Тот, не обращая внимания ни на своё падение, ни на угрожающий тон Акафистова, задыхаясь от чего-то, что мешало ему высказать всё и сразу, крикнул сдавленно:
- Шабаш, мужики! Конец путешествию! Полк в Мяндусельге. Ребята, что со мной были, уже полевую кухню обхаживают. Старшину роты встретил. Машина наша всё ж таки прорвалась через Юстозеро. Справлялись о Грибове. Я сказал, как есть.
Федин замолчал, понимая, что, кроме радостной вести, принёс с собой и горечь исчезнувшей надежды.
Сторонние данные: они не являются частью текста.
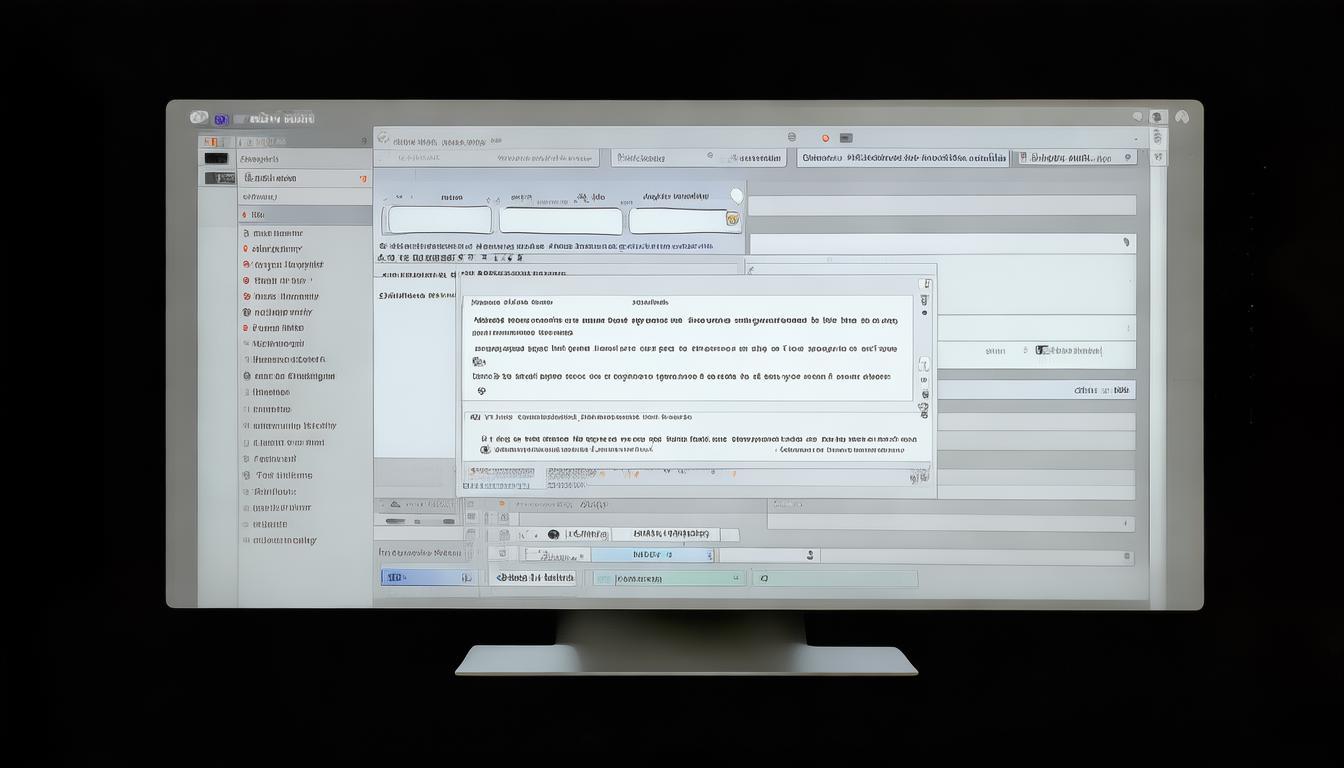
Task: Click into the first empty input box
Action: tap(439, 220)
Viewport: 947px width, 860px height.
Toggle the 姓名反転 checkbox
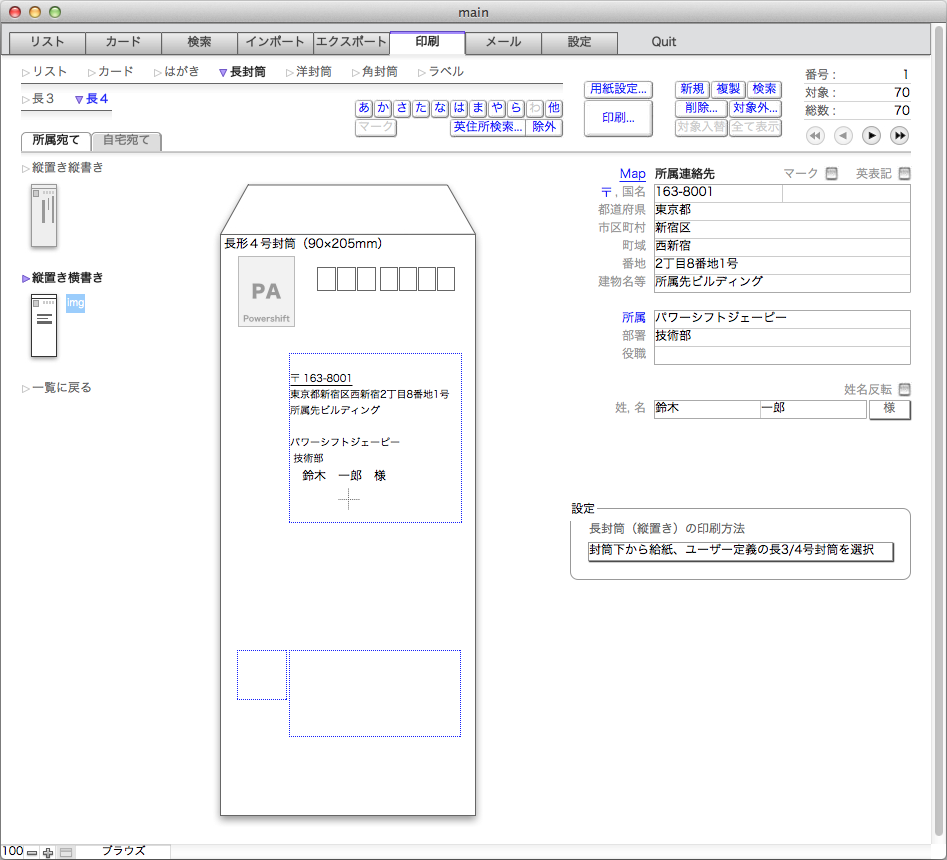point(904,390)
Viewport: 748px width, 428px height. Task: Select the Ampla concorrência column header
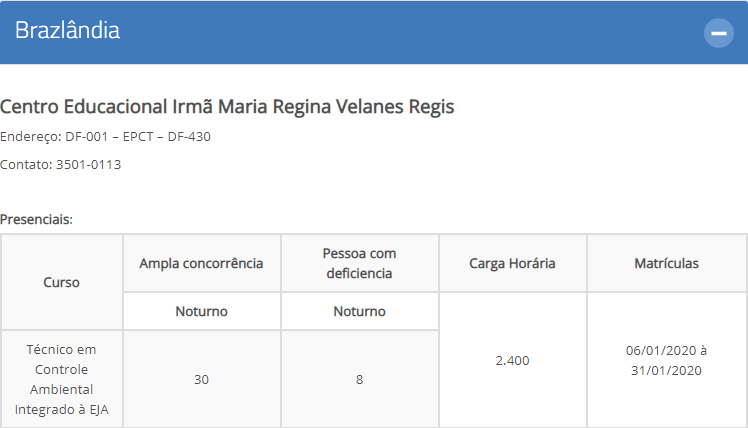201,263
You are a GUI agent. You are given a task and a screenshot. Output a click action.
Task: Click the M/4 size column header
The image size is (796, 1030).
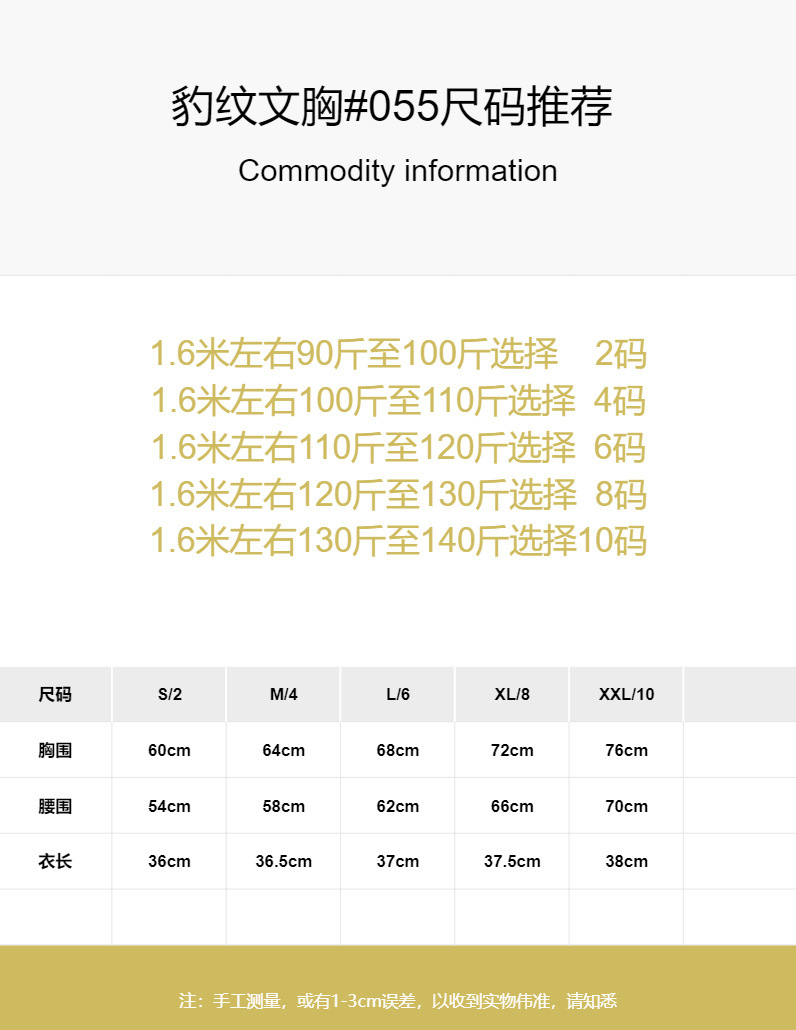[x=283, y=694]
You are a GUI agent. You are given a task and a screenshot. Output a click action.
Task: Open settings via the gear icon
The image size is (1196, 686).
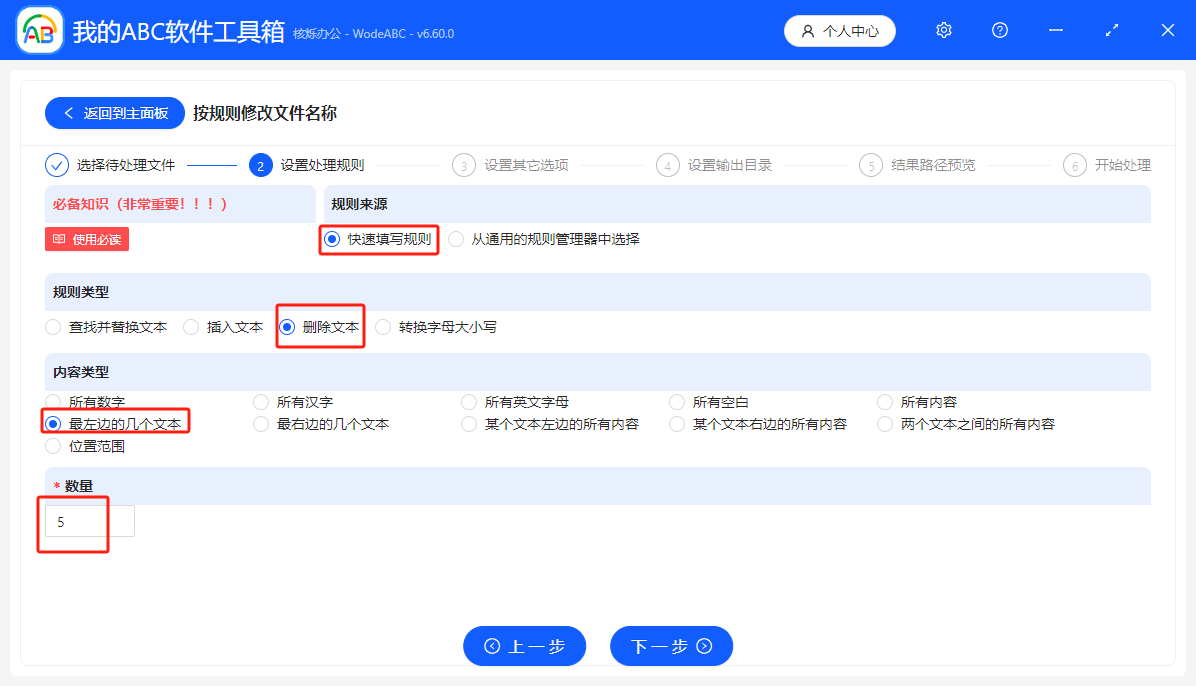pyautogui.click(x=943, y=30)
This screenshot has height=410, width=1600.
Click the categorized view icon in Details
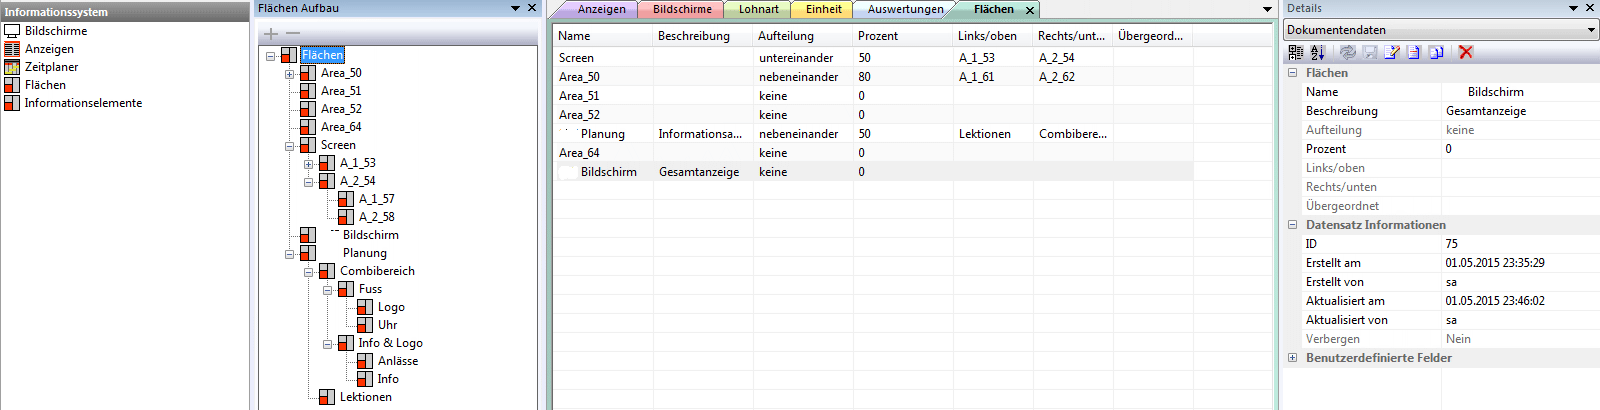[x=1296, y=52]
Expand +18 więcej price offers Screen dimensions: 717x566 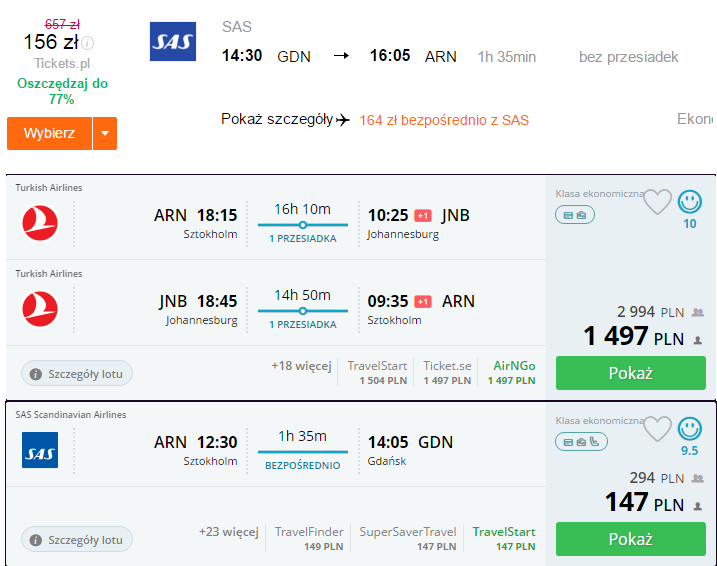(x=301, y=366)
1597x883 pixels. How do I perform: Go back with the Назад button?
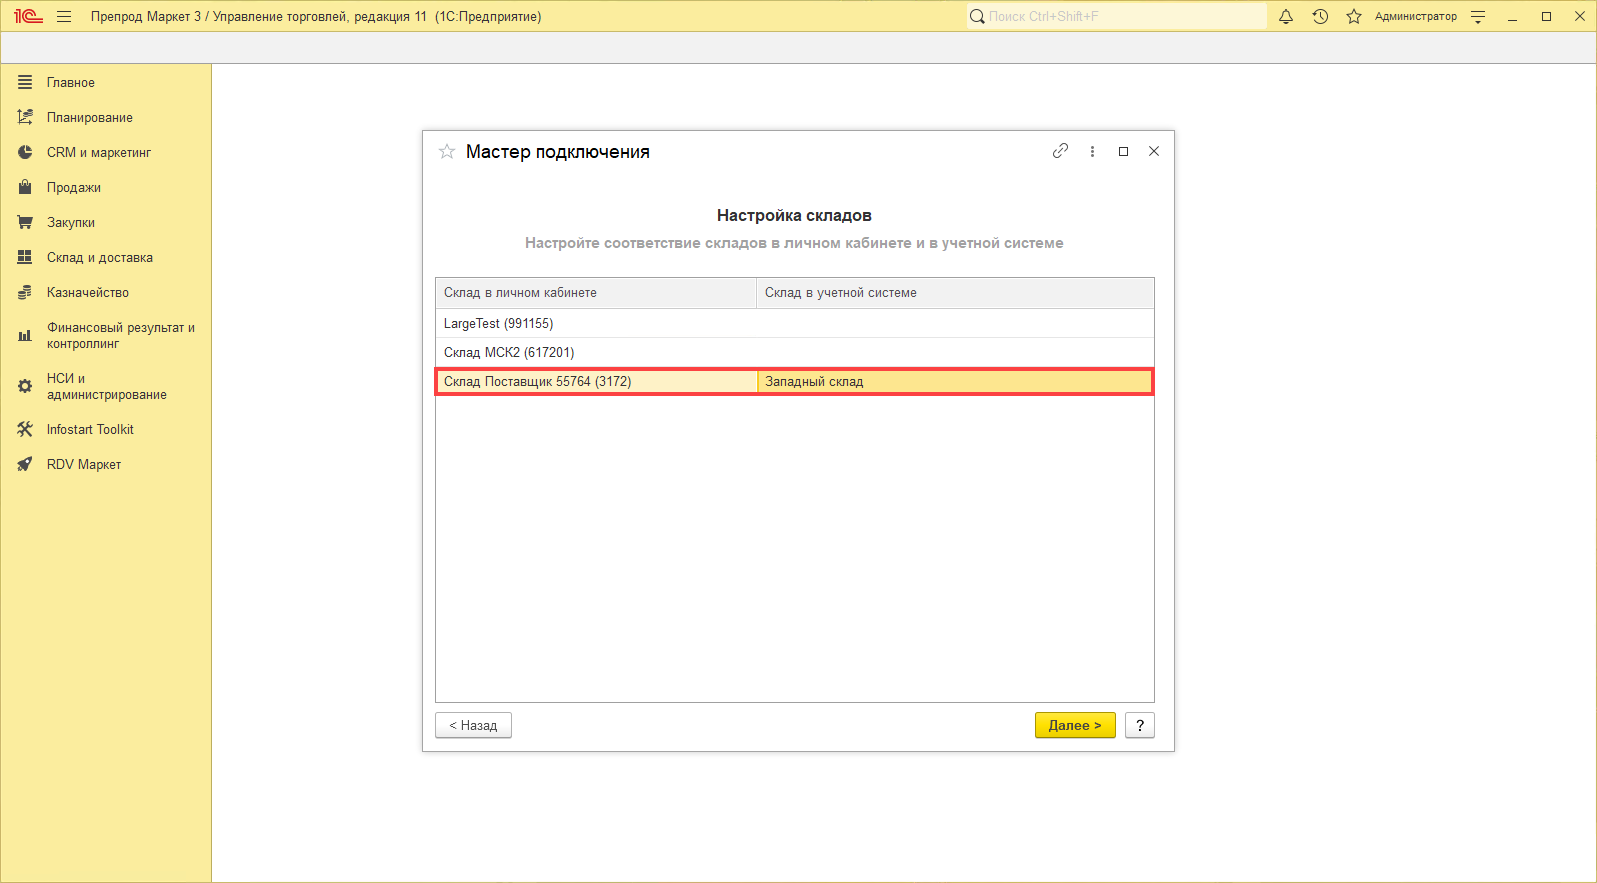coord(473,725)
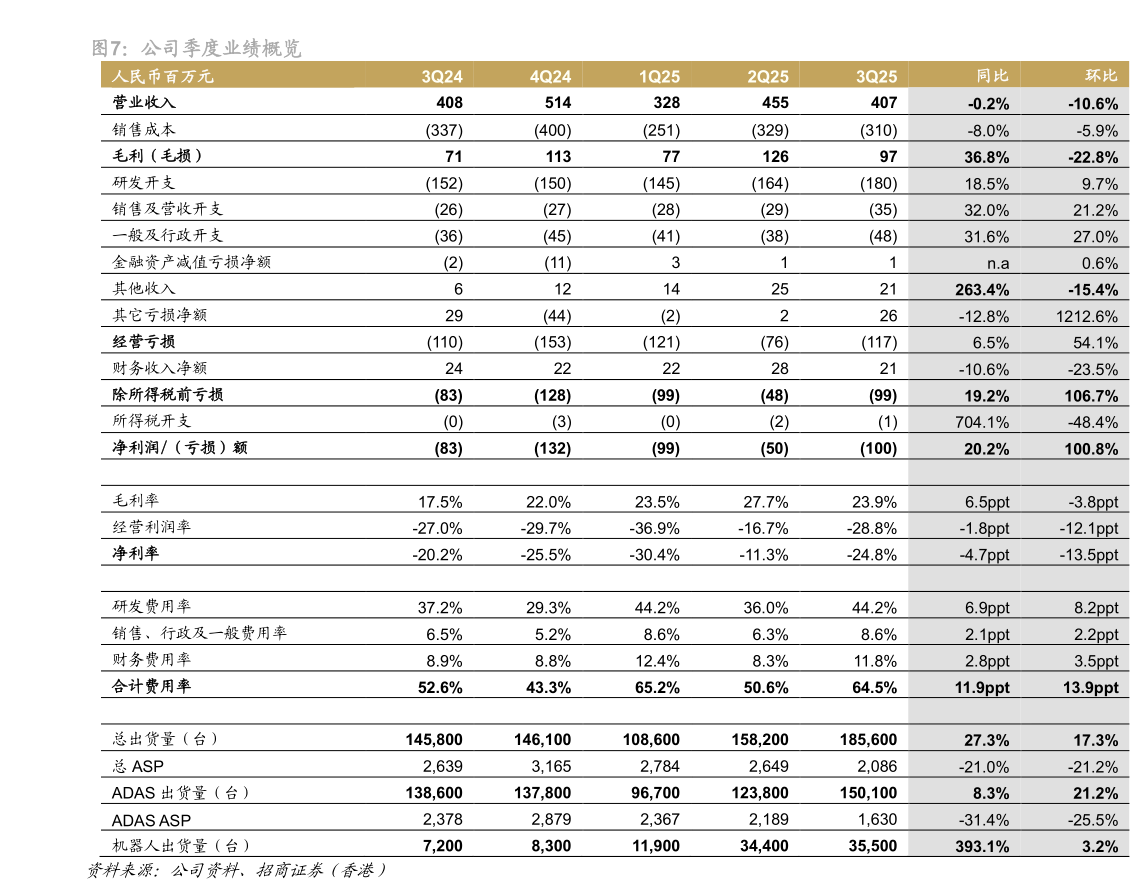Click the 3Q24 column header
The height and width of the screenshot is (884, 1135).
coord(441,76)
Грибова не просто уважали: многие его любили по-мальчишески восторженно, хотя он и сам для многих был почти ровесником.
…Роту встречал Чернуха, почти счастливый. Тридцать две души, которые командование практически списало, как пропавших без вести, нежданно-негаданно вышли на оборону полка. Измученные голодом и холодом, еле стоявшие на ногах, в прожжённом и оборванном обмундировании, но с оружием, своим и трофейным, они радостно обступили старшину-кормильца. И их осунувшиеся, со следами копоти, лица, с многодневной щетиной, и без таковой, выражали одинаково спокойную внутреннюю радость сыновей, перенесших многое, и вернувшиеся, наконец, к родным и близким людям: в свой полк.
Впереди их ждали разные судьбы: некоторые будут ранены или убиты уже в ближайшие сутки при обороне Мяндусельги и Кумсы. Большая же часть погибнет при защите Медвежьегорска, Повенца и Беломоро-Балтийского канала. И только нескольким из них посчастливится увидеть конец войны и вернуться в свои тихие лесные деревеньки, чтобы жить и любить за тех, кто сложил свои головы в бескрайних лесах и бездонных болотах, защищая неласковую, но свою, родную карельскую землю.